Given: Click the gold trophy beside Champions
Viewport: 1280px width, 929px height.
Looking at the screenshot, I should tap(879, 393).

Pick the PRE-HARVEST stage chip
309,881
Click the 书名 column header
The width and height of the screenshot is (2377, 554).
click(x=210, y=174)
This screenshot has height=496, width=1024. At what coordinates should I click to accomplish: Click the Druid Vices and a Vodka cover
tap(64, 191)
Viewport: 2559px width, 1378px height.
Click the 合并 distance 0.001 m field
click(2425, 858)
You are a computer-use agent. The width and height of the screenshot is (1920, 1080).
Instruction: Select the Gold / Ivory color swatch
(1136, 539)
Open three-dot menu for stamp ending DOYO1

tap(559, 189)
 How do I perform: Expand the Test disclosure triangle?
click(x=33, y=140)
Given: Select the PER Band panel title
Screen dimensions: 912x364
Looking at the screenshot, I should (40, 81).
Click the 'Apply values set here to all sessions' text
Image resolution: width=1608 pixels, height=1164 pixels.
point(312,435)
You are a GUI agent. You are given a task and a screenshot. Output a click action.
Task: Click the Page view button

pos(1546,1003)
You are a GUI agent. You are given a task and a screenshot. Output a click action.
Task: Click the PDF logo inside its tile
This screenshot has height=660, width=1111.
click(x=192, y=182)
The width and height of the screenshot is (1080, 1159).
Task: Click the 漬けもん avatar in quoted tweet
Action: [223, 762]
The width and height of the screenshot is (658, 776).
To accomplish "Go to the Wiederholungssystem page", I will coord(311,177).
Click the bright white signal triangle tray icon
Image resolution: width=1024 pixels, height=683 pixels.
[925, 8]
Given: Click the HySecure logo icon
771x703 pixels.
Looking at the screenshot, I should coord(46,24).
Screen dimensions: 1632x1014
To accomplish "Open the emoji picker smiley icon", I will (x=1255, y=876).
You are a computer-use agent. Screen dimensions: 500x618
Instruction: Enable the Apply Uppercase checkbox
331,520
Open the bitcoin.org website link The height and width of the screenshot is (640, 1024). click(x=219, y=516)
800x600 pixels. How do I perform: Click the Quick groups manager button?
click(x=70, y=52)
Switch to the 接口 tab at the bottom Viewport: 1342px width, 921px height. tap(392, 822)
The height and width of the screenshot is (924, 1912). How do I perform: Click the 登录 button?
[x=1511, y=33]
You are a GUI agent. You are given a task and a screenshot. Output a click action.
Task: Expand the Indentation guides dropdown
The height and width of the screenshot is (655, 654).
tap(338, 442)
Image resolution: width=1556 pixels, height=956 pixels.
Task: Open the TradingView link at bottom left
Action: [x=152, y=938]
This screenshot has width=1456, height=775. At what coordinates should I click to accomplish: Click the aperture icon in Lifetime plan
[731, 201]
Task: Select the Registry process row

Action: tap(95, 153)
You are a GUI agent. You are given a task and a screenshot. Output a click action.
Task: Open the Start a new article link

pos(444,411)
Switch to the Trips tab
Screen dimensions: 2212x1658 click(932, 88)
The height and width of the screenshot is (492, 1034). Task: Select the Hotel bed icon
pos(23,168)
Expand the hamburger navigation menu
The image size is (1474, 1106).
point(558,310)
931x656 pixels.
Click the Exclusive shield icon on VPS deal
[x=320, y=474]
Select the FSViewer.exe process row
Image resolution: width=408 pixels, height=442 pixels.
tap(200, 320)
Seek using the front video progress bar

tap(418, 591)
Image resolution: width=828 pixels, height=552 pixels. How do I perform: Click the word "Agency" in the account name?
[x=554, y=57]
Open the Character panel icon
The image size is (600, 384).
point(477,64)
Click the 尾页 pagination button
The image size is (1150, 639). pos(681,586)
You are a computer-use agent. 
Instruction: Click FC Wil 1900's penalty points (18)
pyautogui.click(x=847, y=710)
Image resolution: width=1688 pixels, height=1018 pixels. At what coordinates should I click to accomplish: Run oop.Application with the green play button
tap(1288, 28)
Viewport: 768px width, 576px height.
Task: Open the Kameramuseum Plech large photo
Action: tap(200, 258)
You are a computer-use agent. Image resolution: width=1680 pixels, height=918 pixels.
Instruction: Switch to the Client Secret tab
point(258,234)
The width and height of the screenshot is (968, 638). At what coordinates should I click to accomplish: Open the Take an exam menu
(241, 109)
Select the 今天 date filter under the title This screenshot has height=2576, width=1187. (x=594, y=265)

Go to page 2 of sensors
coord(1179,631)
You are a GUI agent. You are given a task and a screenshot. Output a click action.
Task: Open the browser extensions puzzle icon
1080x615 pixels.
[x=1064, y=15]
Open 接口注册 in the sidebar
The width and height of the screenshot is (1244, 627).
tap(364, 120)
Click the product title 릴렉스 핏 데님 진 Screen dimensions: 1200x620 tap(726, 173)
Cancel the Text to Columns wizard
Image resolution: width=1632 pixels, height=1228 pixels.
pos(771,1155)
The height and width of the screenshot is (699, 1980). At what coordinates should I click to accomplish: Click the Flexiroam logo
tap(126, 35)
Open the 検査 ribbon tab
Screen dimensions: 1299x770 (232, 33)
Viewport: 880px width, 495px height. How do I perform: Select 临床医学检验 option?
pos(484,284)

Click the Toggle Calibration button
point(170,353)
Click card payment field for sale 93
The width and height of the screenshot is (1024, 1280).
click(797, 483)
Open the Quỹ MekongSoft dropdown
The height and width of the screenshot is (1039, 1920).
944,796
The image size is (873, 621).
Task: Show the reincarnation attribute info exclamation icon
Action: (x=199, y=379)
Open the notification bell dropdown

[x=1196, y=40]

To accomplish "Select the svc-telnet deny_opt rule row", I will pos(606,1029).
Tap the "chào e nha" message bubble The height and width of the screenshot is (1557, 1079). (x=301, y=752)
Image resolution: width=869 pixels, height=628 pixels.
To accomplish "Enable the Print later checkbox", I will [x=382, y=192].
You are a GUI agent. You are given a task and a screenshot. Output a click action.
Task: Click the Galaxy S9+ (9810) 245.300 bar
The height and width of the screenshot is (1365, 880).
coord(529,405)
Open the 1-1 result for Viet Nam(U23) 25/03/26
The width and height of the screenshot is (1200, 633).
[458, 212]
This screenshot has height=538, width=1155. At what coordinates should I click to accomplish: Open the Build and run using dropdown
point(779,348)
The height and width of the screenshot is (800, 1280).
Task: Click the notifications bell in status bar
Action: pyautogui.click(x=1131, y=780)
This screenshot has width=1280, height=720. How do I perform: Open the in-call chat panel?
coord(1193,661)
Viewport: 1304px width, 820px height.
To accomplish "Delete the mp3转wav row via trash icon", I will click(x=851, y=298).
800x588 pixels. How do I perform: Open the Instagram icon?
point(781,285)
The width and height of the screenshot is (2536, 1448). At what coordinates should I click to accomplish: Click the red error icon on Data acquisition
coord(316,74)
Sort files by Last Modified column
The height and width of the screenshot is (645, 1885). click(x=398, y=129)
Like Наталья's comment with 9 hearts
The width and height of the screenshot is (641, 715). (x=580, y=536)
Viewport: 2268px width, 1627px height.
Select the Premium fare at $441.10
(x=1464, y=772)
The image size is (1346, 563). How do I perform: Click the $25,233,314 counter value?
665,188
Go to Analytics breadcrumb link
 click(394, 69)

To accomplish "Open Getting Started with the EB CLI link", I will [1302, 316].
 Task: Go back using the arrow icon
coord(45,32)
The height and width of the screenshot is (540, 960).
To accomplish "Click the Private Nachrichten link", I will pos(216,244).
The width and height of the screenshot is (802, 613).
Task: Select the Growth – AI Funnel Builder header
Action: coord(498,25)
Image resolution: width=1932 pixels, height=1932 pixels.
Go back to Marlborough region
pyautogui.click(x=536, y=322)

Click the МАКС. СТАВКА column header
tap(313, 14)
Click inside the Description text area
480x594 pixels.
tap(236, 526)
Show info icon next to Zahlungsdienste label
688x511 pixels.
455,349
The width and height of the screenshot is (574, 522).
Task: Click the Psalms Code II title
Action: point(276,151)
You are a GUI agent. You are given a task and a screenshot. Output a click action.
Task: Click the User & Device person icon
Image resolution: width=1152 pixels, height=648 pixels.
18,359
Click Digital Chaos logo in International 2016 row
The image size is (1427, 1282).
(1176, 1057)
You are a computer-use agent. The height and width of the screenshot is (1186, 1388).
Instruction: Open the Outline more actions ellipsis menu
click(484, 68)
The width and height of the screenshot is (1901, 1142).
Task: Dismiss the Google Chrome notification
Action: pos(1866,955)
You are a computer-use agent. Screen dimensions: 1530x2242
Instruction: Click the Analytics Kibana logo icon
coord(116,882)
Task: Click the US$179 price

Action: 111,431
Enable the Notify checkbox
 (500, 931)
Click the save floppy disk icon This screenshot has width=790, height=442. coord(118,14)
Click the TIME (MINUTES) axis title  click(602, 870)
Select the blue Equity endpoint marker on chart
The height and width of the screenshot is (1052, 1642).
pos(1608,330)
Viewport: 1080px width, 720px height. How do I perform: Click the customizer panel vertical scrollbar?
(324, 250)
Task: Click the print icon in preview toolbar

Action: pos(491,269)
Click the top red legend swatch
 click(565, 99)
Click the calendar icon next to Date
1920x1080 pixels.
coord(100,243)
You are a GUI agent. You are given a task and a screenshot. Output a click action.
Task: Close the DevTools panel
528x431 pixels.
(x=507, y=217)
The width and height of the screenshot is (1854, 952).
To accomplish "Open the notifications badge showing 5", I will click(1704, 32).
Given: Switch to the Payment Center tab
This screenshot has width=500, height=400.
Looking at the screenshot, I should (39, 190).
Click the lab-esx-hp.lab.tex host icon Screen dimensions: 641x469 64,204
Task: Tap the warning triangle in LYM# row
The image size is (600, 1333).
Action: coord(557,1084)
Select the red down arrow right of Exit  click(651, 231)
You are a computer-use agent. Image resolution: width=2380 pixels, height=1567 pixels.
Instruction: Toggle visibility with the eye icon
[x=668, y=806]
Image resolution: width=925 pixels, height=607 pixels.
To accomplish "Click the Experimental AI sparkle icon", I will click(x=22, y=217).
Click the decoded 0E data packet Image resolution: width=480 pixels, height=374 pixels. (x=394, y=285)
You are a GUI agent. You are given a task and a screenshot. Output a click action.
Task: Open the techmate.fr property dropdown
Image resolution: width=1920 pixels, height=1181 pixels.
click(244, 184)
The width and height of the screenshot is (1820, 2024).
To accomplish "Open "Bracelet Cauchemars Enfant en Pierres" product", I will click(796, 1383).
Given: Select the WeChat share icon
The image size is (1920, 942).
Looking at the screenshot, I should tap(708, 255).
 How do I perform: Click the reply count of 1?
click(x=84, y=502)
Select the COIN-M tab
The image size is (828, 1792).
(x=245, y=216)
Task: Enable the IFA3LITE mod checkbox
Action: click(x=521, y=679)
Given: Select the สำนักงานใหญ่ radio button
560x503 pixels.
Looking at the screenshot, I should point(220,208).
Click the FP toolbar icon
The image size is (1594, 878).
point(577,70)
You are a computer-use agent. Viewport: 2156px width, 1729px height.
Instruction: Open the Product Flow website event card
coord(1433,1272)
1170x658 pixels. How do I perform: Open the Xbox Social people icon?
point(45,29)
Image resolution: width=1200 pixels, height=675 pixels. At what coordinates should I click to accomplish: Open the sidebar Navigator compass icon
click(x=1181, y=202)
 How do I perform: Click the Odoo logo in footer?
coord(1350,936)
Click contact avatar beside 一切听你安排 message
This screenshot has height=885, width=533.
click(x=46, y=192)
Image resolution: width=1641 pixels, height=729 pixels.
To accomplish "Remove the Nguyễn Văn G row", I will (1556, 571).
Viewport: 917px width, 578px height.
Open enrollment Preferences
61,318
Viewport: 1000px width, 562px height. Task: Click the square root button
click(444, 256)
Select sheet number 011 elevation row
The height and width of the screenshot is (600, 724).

## What is required:
Starting at the line that contains "This screenshot has width=1280, height=720." and ending after the line that contains "will click(x=851, y=298).", change "chat panel" to "participants list" in those entries and leave everything else unchanged.

## Completed task:
This screenshot has width=1280, height=720. How do I perform: Open the in-call participants list?
coord(1193,661)
Viewport: 1304px width, 820px height.
To accomplish "Delete the mp3转wav row via trash icon", I will click(x=851, y=298).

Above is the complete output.